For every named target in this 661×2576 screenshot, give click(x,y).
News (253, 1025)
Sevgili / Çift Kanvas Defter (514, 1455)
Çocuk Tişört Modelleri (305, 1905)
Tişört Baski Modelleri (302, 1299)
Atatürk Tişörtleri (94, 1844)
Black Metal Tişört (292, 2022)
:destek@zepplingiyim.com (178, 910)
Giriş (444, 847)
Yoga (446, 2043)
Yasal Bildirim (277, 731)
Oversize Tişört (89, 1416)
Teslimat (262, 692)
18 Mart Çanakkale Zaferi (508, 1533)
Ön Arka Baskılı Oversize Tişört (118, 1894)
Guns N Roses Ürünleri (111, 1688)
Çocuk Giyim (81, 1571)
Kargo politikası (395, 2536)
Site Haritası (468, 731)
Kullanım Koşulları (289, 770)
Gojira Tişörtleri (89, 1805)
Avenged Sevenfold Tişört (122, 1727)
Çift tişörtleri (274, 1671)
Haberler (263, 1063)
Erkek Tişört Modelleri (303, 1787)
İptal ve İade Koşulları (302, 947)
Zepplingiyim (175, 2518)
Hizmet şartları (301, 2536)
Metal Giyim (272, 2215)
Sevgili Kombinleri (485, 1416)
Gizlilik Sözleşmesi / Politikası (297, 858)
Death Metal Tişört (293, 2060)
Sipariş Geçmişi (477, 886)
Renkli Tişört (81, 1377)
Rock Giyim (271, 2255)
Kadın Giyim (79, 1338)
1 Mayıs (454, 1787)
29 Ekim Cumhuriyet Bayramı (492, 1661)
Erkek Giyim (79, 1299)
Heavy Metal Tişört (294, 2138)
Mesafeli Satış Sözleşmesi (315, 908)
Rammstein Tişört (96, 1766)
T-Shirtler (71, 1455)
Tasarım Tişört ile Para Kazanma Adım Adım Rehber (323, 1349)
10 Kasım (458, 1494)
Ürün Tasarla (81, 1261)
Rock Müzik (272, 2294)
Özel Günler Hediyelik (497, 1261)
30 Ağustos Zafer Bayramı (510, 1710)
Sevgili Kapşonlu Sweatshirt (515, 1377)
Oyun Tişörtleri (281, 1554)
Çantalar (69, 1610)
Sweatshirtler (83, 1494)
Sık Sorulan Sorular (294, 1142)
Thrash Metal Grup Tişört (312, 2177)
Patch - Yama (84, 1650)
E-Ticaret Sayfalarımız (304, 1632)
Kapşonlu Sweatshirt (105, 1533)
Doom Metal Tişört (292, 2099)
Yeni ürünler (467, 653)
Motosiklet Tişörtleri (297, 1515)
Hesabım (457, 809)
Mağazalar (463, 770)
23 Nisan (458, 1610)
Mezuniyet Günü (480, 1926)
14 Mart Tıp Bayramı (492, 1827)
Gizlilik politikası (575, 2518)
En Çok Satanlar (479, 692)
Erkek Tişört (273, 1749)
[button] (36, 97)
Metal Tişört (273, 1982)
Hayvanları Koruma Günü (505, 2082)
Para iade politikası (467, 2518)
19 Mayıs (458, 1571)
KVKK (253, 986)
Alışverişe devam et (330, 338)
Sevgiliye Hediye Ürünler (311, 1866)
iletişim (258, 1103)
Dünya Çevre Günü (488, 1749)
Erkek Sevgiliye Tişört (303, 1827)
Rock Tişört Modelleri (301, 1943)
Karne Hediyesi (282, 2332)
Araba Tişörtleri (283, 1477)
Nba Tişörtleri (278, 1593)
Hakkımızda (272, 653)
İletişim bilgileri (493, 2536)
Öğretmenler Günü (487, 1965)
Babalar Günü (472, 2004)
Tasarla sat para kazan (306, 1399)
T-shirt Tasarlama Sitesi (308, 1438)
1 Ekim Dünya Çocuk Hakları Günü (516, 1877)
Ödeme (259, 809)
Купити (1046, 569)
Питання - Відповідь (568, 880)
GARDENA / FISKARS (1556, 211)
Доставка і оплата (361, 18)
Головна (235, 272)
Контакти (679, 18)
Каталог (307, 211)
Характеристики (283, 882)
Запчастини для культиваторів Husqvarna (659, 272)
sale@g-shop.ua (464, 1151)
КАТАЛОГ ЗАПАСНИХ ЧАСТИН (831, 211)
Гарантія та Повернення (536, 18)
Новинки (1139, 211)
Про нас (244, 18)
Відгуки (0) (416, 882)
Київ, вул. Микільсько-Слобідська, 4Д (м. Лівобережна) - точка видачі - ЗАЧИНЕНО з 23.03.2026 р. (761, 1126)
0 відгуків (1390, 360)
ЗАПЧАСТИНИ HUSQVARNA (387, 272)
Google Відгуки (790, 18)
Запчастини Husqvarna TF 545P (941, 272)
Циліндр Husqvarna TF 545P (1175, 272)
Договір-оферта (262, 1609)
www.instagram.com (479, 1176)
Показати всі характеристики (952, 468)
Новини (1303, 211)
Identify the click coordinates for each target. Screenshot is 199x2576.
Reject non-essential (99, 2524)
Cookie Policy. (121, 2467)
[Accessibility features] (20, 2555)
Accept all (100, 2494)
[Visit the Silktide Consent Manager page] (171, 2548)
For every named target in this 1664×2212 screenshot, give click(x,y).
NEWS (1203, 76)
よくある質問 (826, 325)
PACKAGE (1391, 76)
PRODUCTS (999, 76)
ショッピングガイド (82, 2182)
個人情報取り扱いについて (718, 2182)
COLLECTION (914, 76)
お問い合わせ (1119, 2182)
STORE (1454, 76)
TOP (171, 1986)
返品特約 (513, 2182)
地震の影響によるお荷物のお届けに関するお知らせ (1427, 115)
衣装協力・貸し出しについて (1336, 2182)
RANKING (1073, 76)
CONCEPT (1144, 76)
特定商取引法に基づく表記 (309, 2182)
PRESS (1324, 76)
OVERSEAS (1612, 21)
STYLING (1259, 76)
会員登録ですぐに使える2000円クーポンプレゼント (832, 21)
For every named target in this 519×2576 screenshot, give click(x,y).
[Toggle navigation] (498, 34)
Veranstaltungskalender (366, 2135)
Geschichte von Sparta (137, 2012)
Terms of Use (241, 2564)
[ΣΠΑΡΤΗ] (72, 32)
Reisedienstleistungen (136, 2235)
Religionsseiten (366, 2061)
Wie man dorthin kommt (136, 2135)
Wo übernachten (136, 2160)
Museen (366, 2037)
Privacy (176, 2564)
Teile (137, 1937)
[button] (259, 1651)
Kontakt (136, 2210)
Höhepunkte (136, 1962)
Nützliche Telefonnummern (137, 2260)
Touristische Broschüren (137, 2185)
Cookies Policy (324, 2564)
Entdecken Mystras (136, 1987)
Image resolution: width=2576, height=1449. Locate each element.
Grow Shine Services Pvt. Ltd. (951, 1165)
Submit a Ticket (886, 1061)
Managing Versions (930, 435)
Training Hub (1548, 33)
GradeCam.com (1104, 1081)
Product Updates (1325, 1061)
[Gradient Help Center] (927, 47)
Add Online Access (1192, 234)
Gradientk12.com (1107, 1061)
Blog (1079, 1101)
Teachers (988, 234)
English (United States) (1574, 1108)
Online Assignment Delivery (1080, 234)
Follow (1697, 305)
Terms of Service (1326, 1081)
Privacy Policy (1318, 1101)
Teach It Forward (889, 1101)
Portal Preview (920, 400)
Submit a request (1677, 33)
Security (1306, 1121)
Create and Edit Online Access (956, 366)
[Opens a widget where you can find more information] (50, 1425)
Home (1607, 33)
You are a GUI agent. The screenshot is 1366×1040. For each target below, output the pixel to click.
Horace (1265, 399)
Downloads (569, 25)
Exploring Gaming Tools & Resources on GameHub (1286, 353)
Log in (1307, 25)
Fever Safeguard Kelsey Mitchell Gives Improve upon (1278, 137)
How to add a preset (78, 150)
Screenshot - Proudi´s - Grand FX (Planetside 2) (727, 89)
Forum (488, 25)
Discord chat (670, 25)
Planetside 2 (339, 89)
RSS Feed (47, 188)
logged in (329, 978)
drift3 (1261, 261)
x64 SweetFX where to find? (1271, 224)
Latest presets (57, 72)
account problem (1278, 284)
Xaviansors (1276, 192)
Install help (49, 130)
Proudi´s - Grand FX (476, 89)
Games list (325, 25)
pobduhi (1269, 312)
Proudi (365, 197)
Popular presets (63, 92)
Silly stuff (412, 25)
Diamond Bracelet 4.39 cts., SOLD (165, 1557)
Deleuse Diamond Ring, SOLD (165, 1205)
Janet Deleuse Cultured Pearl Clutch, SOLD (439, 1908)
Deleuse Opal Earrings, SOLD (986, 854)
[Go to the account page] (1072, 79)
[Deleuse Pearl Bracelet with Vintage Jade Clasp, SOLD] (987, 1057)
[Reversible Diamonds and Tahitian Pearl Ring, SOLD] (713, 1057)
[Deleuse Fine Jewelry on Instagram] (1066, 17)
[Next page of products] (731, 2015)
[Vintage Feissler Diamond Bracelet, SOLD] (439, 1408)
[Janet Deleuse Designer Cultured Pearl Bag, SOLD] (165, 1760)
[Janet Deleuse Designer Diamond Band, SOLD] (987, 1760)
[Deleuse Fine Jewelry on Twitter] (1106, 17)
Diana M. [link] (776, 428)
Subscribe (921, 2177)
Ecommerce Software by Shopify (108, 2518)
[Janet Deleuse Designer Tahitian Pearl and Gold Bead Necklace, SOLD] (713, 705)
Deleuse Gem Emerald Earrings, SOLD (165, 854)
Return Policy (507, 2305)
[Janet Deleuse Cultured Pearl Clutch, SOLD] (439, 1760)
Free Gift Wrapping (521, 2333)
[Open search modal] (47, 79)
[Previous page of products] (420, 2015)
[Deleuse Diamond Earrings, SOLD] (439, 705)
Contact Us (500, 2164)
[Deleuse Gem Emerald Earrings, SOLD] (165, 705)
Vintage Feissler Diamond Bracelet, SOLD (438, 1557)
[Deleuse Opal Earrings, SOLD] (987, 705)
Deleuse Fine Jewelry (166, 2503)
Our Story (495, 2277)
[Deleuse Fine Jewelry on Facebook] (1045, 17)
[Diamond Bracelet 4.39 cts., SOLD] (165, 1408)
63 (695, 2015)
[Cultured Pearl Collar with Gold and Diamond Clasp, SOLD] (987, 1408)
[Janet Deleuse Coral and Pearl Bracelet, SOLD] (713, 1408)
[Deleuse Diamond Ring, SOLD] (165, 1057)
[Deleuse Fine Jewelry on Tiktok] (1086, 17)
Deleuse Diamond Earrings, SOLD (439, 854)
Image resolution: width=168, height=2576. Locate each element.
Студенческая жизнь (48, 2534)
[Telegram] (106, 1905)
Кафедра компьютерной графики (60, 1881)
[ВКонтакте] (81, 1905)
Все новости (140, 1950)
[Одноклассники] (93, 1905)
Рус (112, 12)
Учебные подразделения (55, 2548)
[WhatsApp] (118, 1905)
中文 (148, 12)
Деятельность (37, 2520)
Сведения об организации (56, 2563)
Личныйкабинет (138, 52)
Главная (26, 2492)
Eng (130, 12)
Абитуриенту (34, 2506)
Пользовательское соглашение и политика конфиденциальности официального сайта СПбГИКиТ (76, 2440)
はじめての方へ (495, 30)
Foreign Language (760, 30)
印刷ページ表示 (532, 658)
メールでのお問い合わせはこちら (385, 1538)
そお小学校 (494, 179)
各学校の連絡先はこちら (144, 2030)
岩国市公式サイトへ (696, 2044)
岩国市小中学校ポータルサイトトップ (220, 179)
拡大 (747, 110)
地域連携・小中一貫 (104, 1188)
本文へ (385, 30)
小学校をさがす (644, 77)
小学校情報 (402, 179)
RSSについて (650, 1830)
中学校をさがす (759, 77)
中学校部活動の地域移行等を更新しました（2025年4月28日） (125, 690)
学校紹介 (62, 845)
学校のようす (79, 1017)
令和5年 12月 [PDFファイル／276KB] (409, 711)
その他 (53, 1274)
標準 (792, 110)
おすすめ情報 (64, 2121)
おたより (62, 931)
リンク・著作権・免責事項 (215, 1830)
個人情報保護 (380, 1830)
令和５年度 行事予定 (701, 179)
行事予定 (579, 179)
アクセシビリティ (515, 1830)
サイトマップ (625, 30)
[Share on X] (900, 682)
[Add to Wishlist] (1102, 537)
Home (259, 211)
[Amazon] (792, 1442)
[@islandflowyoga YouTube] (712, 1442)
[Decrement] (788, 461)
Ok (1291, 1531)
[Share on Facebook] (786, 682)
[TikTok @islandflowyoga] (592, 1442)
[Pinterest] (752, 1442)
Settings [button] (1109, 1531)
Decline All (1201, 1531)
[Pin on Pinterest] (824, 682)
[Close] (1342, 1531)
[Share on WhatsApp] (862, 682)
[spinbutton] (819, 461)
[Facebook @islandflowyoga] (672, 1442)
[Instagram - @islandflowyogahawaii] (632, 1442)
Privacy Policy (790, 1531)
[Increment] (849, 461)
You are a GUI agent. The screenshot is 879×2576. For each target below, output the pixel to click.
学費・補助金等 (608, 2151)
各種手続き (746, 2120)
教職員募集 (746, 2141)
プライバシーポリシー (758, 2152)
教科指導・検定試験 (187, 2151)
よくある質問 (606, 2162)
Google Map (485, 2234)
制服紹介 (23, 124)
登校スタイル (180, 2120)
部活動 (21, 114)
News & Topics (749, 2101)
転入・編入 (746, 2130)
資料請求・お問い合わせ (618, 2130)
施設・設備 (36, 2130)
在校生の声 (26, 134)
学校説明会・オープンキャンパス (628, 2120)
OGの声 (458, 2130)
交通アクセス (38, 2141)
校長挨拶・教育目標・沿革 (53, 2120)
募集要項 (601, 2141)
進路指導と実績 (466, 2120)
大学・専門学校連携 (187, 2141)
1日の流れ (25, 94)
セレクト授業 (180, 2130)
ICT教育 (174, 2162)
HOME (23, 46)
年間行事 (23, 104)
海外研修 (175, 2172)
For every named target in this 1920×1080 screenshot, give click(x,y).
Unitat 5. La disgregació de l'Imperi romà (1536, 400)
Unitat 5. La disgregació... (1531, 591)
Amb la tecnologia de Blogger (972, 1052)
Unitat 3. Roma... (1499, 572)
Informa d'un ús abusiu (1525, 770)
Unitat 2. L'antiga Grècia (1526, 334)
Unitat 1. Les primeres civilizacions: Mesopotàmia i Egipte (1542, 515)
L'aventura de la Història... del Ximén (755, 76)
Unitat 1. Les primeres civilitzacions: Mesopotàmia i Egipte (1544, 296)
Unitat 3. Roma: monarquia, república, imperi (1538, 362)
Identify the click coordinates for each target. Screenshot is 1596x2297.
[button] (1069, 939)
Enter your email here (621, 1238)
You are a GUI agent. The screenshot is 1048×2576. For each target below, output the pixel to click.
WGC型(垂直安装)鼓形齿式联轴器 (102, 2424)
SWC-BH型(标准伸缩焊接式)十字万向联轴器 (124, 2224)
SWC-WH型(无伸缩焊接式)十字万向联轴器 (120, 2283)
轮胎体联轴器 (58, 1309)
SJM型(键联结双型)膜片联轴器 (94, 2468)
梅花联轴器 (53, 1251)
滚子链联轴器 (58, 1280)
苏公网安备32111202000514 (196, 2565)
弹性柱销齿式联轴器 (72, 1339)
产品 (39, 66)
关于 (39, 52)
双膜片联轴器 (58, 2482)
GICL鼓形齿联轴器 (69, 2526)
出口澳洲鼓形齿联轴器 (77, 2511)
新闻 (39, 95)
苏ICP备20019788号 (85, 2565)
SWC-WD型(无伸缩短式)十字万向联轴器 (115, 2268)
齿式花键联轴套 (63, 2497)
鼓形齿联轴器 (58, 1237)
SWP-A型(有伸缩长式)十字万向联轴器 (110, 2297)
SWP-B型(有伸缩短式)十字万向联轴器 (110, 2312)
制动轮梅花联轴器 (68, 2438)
....
Task to carry out:
Start with the line above that contains "Proudi´s - Grand FX (476, 89)" and stop after the line that contains "[Deleuse Gem Emerald". Output those lines exactly, and only those.

Response to the exercise:
Proudi´s - Grand FX (476, 89)
Games list (325, 25)
pobduhi (1269, 312)
Proudi (365, 197)
Popular presets (63, 92)
Silly stuff (412, 25)
Diamond Bracelet 4.39 cts., SOLD (165, 1557)
Deleuse Diamond Ring, SOLD (165, 1205)
Janet Deleuse Cultured Pearl Clutch, SOLD (439, 1908)
Deleuse Opal Earrings, SOLD (986, 854)
[Go to the account page] (1072, 79)
[Deleuse Pearl Bracelet with Vintage Jade Clasp, SOLD] (987, 1057)
[Reversible Diamonds and Tahitian Pearl Ring, SOLD] (713, 1057)
[Deleuse Fine Jewelry on Instagram] (1066, 17)
[Next page of products] (731, 2015)
[Vintage Feissler Diamond Bracelet, SOLD] (439, 1408)
[Janet Deleuse Designer Cultured Pearl Bag, SOLD] (165, 1760)
[Janet Deleuse Designer Diamond Band, SOLD] (987, 1760)
[Deleuse Fine Jewelry on Twitter] (1106, 17)
Diana M. [link] (776, 428)
Subscribe (921, 2177)
Ecommerce Software by Shopify (108, 2518)
[Janet Deleuse Designer Tahitian Pearl and Gold Bead Necklace, SOLD] (713, 705)
Deleuse Gem Emerald Earrings, SOLD (165, 854)
Return Policy (507, 2305)
[Janet Deleuse Cultured Pearl Clutch, SOLD] (439, 1760)
Free Gift Wrapping (521, 2333)
[Open search modal] (47, 79)
[Previous page of products] (420, 2015)
[Deleuse Diamond Earrings, SOLD] (439, 705)
Contact Us (500, 2164)
[Deleuse Gem Emerald Earrings, SOLD] (165, 705)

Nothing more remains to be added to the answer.